**Written task 1:**
Update the rows from the start through the line containing "pyautogui.click(x=1089, y=330)", replacing "carousel" with "gallery" and keeping everything else the same. Leave the pictures out of your answer.
**Written task 2:**
Write the next part of the court opinion on the lottery-slip conviction, picking up after its last sentence.

**Text section:**
-*-*-
For the prosecutor, Edward M. Salley (Edward A. Markley and Charles W. Broadhurst, of counsel).
For the respondent, Daniel O'Regan, prosecutor of the pleas, and Frank G. Schlosser, assistant prosecutor.
Before Justices Trenchard, Case and Heher.
The opinion of the court was delivered by
HEHER, J. This cause should be captioned as above. Rule 15 of this court directs that the parties be named in the order in which they appeared in the title below, even though the defendant be the moving party here.
Prosecutor was convicted, and adjudged to be a disorderly person, in the Hudson County Traffic Court on a complaint charging the possession on June 26th, 1939, of "lottery slips pertaining to a lottery," in contravention of section 2:202-16 of the Revised Statutes of 1937. Upon the imposition of sentence, he petitioned the Hudson Common Pleas for a summary review of the conviction. Such review was had, and the judgment was affirmed. Thereupon, he sued out this writ of certiorari; and the judgment, "together with all matters touching the same, including the testimony taken in the Hudson County Traffic Court," have been returned in obedience to its mandate.
First: The primary insistence is that section 2:229-3 of the Revision, supra, clothing the several county traffic courts with jurisdiction of the offenses denounced by sections 2:201-1, et seq., contravenes article IV, section VII, placitum 4, of the State Constitution, in that "said statute embraces more than one object and such object is not expressed in its title."
The point is not well made. It proceeds on the premise that chapter 71 of the laws of 1930 (Pamph. L., p. 300), entitled "An act relating to county traffic courts, defining their jurisdiction, powers and duties," as amended by chapter 26 of the laws of 1934 (Pamph. L., p. 78), the source of section 2:229-3 of the Revision, supra, violated the cited constitutional
precept, to the conclusion that this asserted invalidity extends to the like provisions incorporated in the revision. But such is not the case.
-*-*-
**Provided records:**
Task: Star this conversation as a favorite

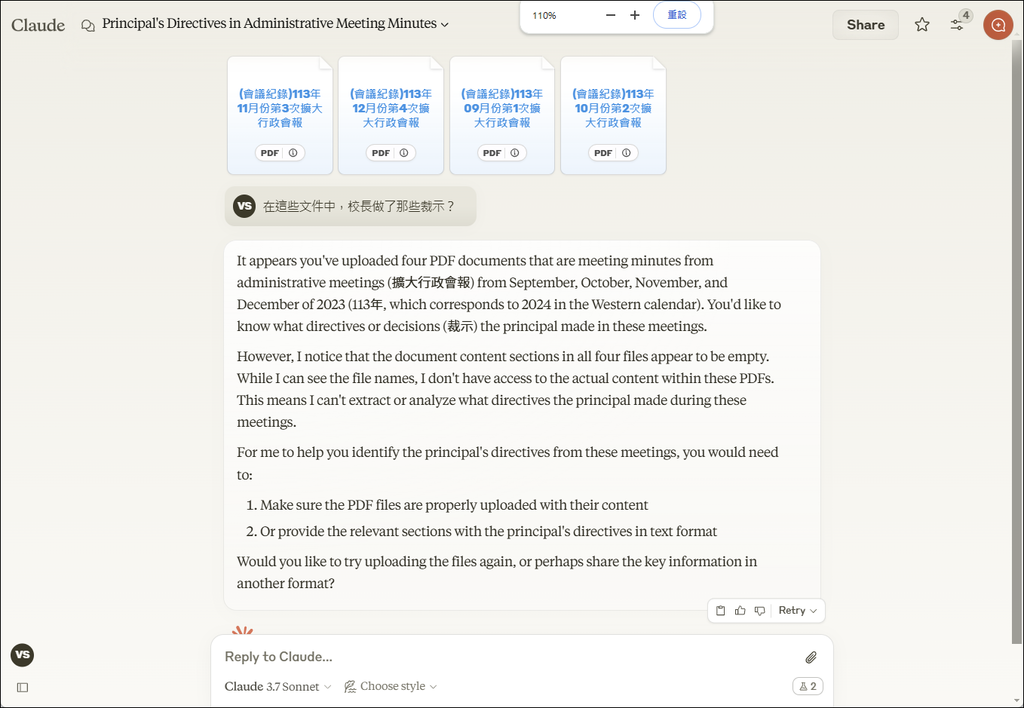Action: (x=922, y=24)
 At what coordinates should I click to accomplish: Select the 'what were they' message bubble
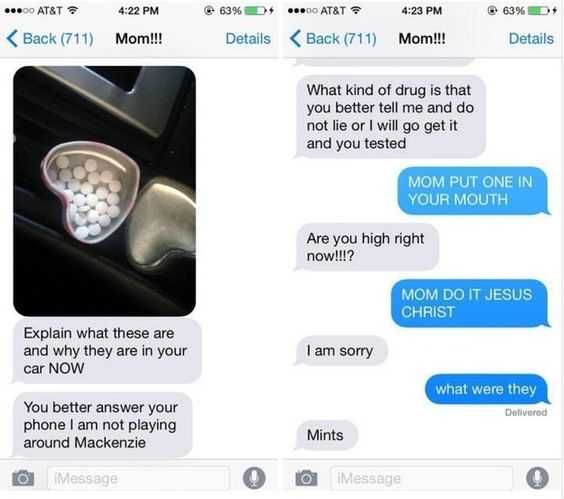pyautogui.click(x=487, y=389)
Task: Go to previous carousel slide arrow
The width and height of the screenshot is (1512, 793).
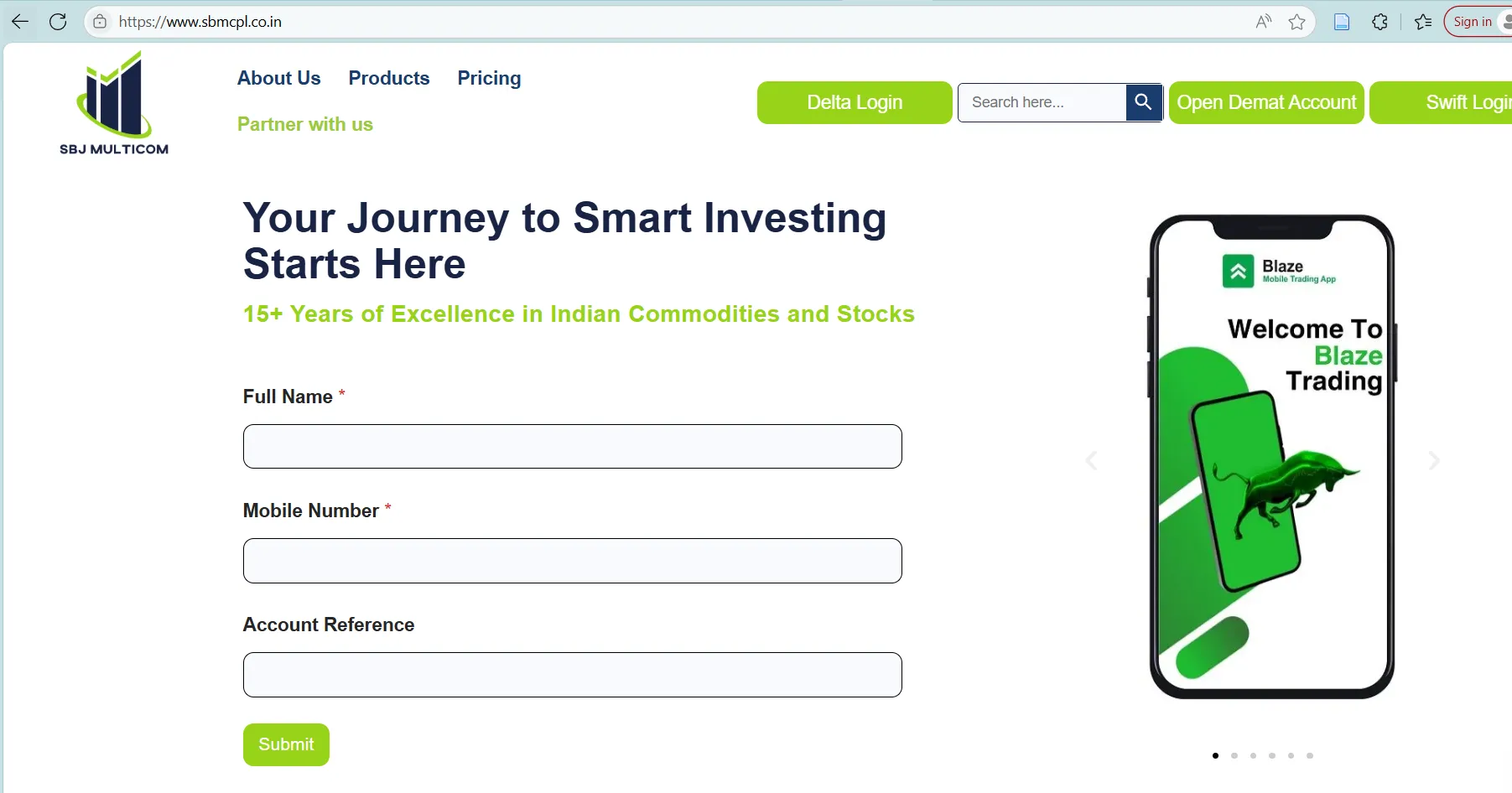Action: [x=1091, y=460]
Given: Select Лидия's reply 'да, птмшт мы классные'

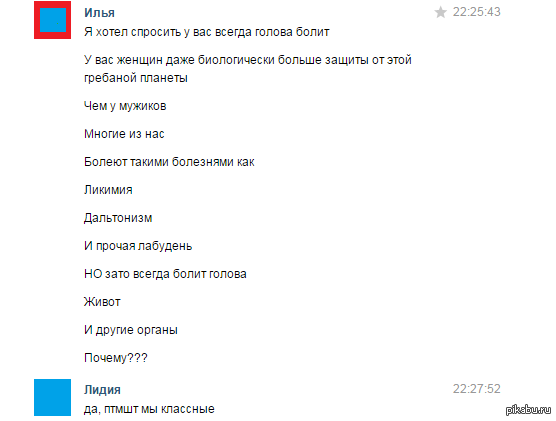Looking at the screenshot, I should click(149, 409).
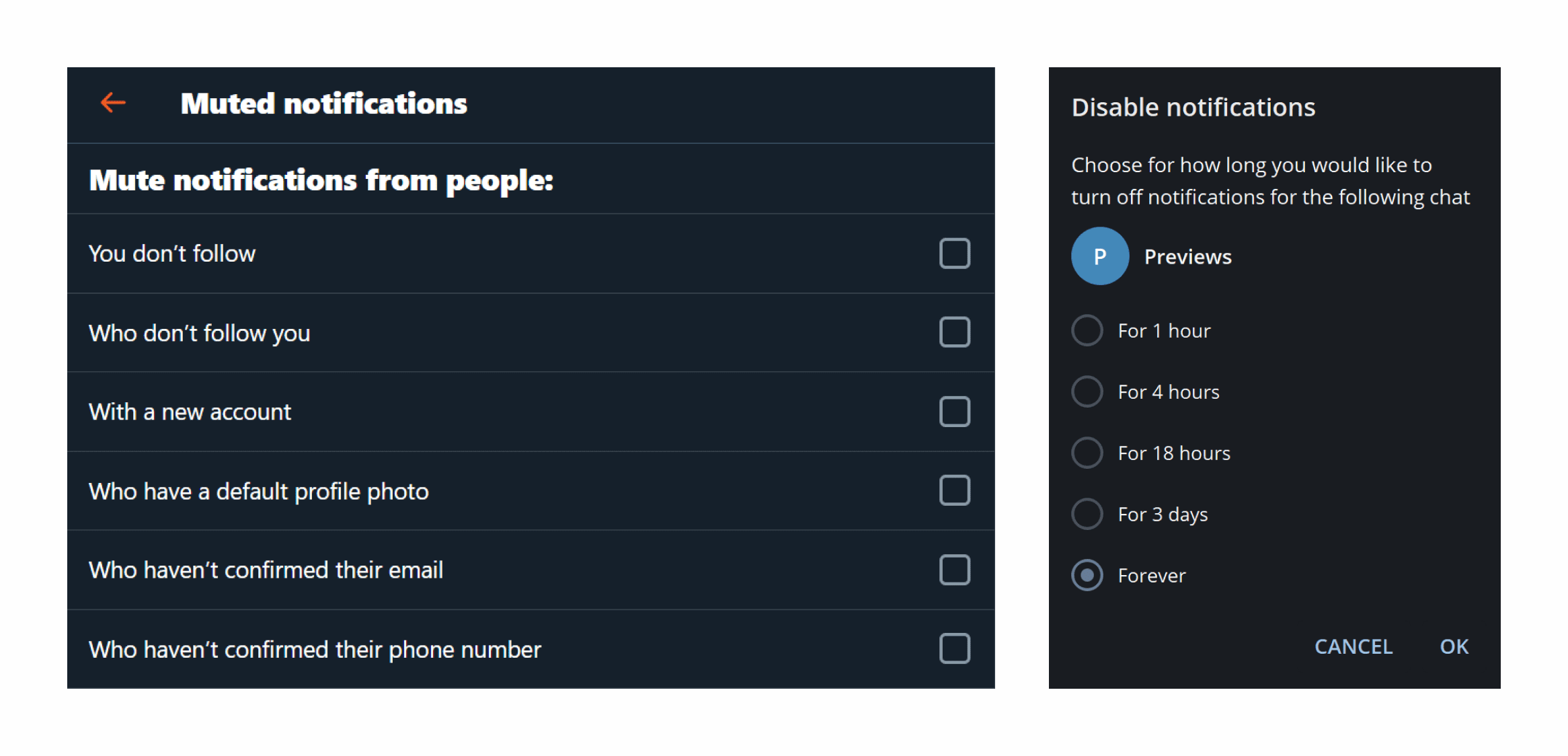Select the 'For 1 hour' option

pyautogui.click(x=1089, y=330)
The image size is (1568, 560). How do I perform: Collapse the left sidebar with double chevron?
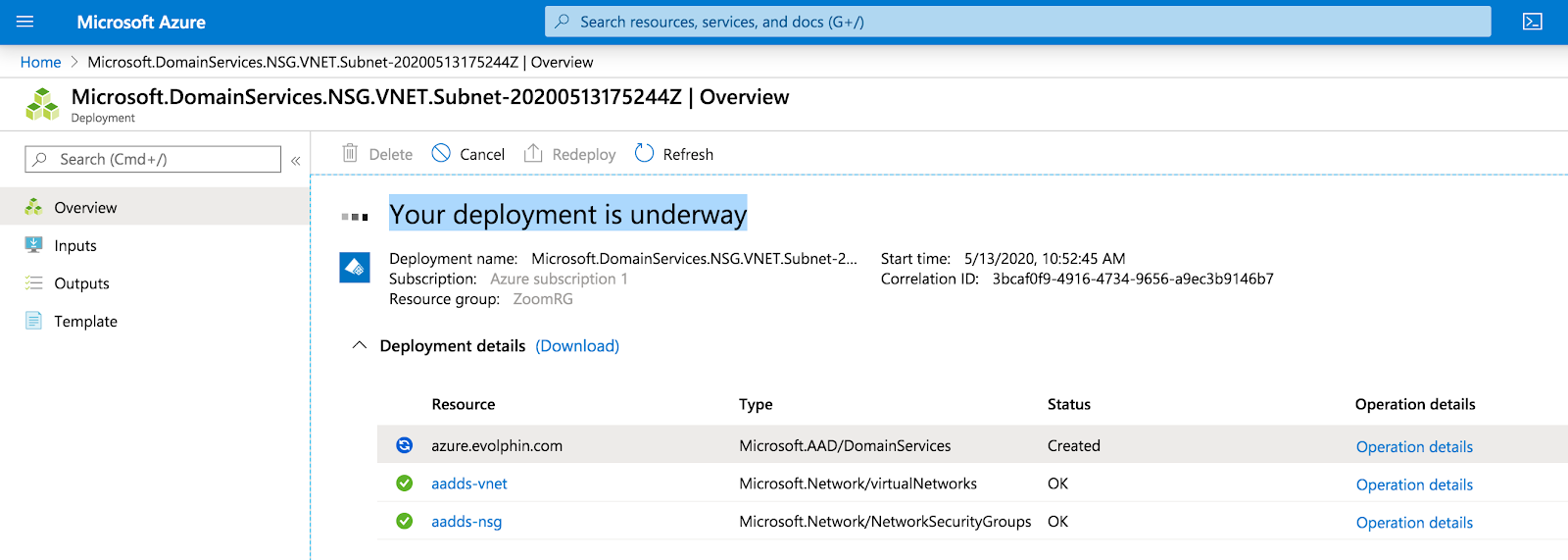[x=295, y=160]
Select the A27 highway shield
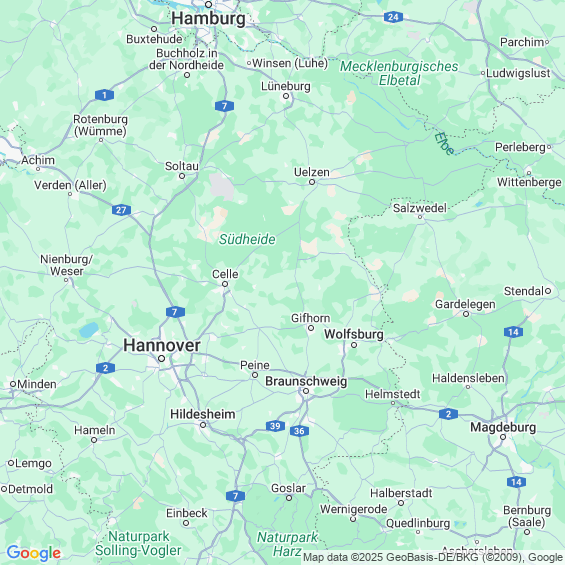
-*-*-
**Exercise output 1:**
Task: Star this conversation as a favorite

Action: (x=922, y=24)
 At what coordinates should I click to accomplish: Select the 'what were they' message bubble
pyautogui.click(x=487, y=389)
Task: Go to previous gallery slide arrow
The width and height of the screenshot is (1512, 793).
Action: [x=1091, y=460]
Given: Select Лидия's reply 'да, птмшт мы классные'

Looking at the screenshot, I should click(149, 409).
Select the 'For 1 hour' option

pyautogui.click(x=1089, y=330)

**Exercise output 2:**
Granting the postulate for present purposes, the conclusion is faulty. Non sequitur. The revision is a wholly independent enactment, superseding all pre-existing general laws; and the constitutionality of its several provisions in this behalf depends upon its own title and not upon the titles of prior enactments embodied therein. It is entitled "An act to establish all the public statute law of a general nature of the State of New Jersey in the form of a revision, consolidation and compilation, to be known as the Revised Statutes." Thus, the object of the enactment is single and is expressed in its title. The stated object is the "revision, consolidation and compilation" of "all the public statute law of a general nature." The contrary view would nullify the revision; it would render a general revision impossible. The title is in no sense uncertain, misleading or deceptive. This is the general test of constitutional sufficiency in this regard. Public Service Electric, &c., Co. v. Camden, 118 N.J.L. 245; State v. Guida, 119 Id. 464.
Nor is there a plurality of objects in the constitutional sense. A revision, consolidation and compilation of all the general laws is not within the mischiefs outlawed by this constitutional edict. That constitutes a unified object, i.e., the achievement of the major advantages to be had through the revision, consolidation and compilation of the general public laws into a systematic whole. The act providing for the revision (chapter 73 of the laws of 1925, page 244) affirms the legislative concept of the benefits thus to be had; and we deem it unnecessary further to elaborate the theme. The object is single, even though statutory provisions otherwise unrelated in subject-matter are combined in one general enactment. The constitutional command thus invoked was designed "to prevent the concealment of the real object of the act and what is ...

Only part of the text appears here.